EmailFlare is intentionally optimized for minimum infrastructure.

The default self-host deployment uses:

  • one application container
  • embedded mesahub with SQLite-backed storage
  • one mounted volume at /data
  • Cloudflare Email Sending as the outbound delivery provider (for production)

You do not need Postgres, Redis, or a separate database service for the default setup.

Requirements

  • Docker with Compose support
  • a Cloudflare account with Email Sending enabled (not required if using test API keys only)
  • a Cloudflare API token with the required email sending permissions (not required if using test API keys only)

━━━━━━━━━━━━━━━━━━━━

Please extend the EmailFlare self-hosting notes above, picking up after the final requirement.

━━━━━━━━━━━━━━━━━━━━

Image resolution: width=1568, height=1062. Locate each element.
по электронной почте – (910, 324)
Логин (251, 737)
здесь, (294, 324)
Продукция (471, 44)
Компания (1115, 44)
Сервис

━━━━━━━━━━━━━━━━━━━━

**Answer for the task:**
1. Create your environment file

cp .env.example .env.local

Set at least:

ADMIN_TOKEN=<openssl rand -hex 32>
SESSION_SECRET=<openssl rand -hex 32>
MESAHUB_URL=mh://local/emailflare
CF_API_TOKEN=<cloudflare token>
CF_ACCOUNT_ID=<cloudflare account id>

Notes:

  • MESAHUB_URL=mh://local/emailflare keeps storage embedded and local to the deployment
  • data persists in the Docker volume mounted at /data
  • keep ADMIN_TOKEN and SESSION_SECRET at 32+ characters

2. Start the production-style stack

docker compose --env-file .env.local -f compose.yaml up --build -d

Or with just:

just prod

3. Verify the deployment

curl http://localhost:8090/health

Then open:

  • app: http://localhost:8090

Note: The Mailpit UI is only available when running the dev stack (compose.dev.yaml). It is not included in the production image.

4. Persist data

The production compose file stores app data in the app-data Docker volume.

Back it up with standard Docker volume backup procedures or by snapshotting the host storage where Docker volumes live.

5. Updating

If you are running from source:

git pull
docker compose --env-file .env.local -f compose.yaml up --build -d

If you are running from the published image, pull the new tag and redeploy the container with the same mounted /data volume.

Optional: external mesahub

If you want to move storage out of the app container later, replace MESAHUB_URL with an external mesahub URL.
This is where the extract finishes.